The brain MRI showed “hyperintense lesions in the periventricular and deep white matter of both cerebral hemispheres with a short segment contrast enhancement within the orbital segment of the left optic nerve” (Figure 4). The patient was given 1 g methylprednisolone and was admitted to neurology for further evaluation and management.

She returned 2 weeks later with no residual visual issues. Her vision had returned to 20/20, and the severe visual field defect had completely resolved (Figure 5). She was followed by neurology with a working diagnosis of multiple sclerosis (MS).

CASE NO. 2

A 22-year-old female presented to the general clinic with concern over sudden vision loss in her right eye, which was sore to the touch. Entering VA was 20/25 OD and 20/20 OS. All testing was normal with no color desaturation, no APD, and normal optic nerve appearance funduscopically. Her optic nerve OCT was borderline when assessing the retinal nerve fiber layer thickness, but overall symmetric between her eyes (Figure 6). She had a mild superior altitudinal defect superiorly OD. This, too, was diagnosed as a visual disturbance, but it was documented that the patient had some concerning features of optic neuritis, including pain with eye movement, so she was followed closely with a return visit planned for 1 week later.

After 1 week, the patient returned with progression of symptoms, including worsening of vision and a pressure-like sensation of pulling against the nose in the involved eye. Her VA was 20/50 OD, and the visual field defect was now a complete superior defect (Figure 7). There was also a notable APD in the involved eye. The patient was sent to the ED for further workup, including brain MRI, which showed “multiple white matter lesions with an appearance and pattern consistent with demyelinating disease” (Figure 8). With this, the patient was admitted and started on a 3-day course of intravitreal 1 g/day methylprednisolone.

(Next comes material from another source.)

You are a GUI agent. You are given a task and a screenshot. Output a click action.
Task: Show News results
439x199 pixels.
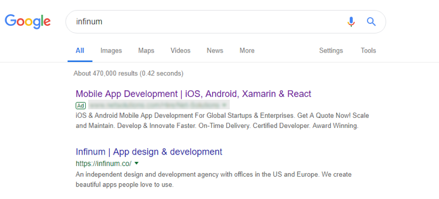(x=214, y=51)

The patient returned 2 weeks later with resolved symptoms. She was once again 20/20 in the involved eye, and the previously noted visual field defect had resolved. She was subsequently diagnosed with MS and is now taking a once-monthly injection of ofatumumab for relapsing forms of MS.

MULTIPLE SCLEROSIS

MS is an inflammatory autoimmune condition that results in demyelination and subsequent neurodegeneration of the central nervous system.^3-6 Typically diagnosed between the ages of 20 to 30 years old, its progression can result in physical, visual, and/or cognitive decline.⁶ The underlying cause remains unclear, but genetic and environmental factors, such as low vitamin D levels, exposure to Epstein-Barr virus, UV light exposure, obesity, and smoking, may play a role.^5,6 Affecting women at a 3:1 ratio, MS can be widespread and develop subacutely over hours to days before stabilizing and then slowly improving.⁵ It can present as unilateral optic neuritis, myelitis (weakness or loss of sensation of the extremities from spinal cord inflammation), or brain stem syndromes (intranuclear ophthalmoplegia, vertigo, hearing loss).^5,6 Treatment of MS is multifaceted and involves disease-modifying therapies, symptom control, lifestyle changes, and psychological support.^5,6

In one-fifth of MS cases, optic neuritis is the initial manifestation of the disease.⁷ The probability of a patient developing MS after optic neuritis is 50% within 15 years.⁷ When lesions are found on subsequent brain MRI, the probability escalates to more than 70%.⁷ Although it does not improve the visual endpoint, evidence shows that a 3-day course of intravitreal methylprednisolone sodium succinate followed by 2 weeks of oral prednisone (1 mg/kg/day) speeds up visual recovery.⁸

THE TAKEAWAY

Although there are a multitude of other possible causes of optic neuritis, the visual, systemic, and life-long implications associated with MS make it a diagnosis you don’t want to miss. By communicating with your patient and conducting a thorough examination, you can expedite the diagnosis and speed up visual recovery, leading to a better quality of life for the patient during a difficult time in their life.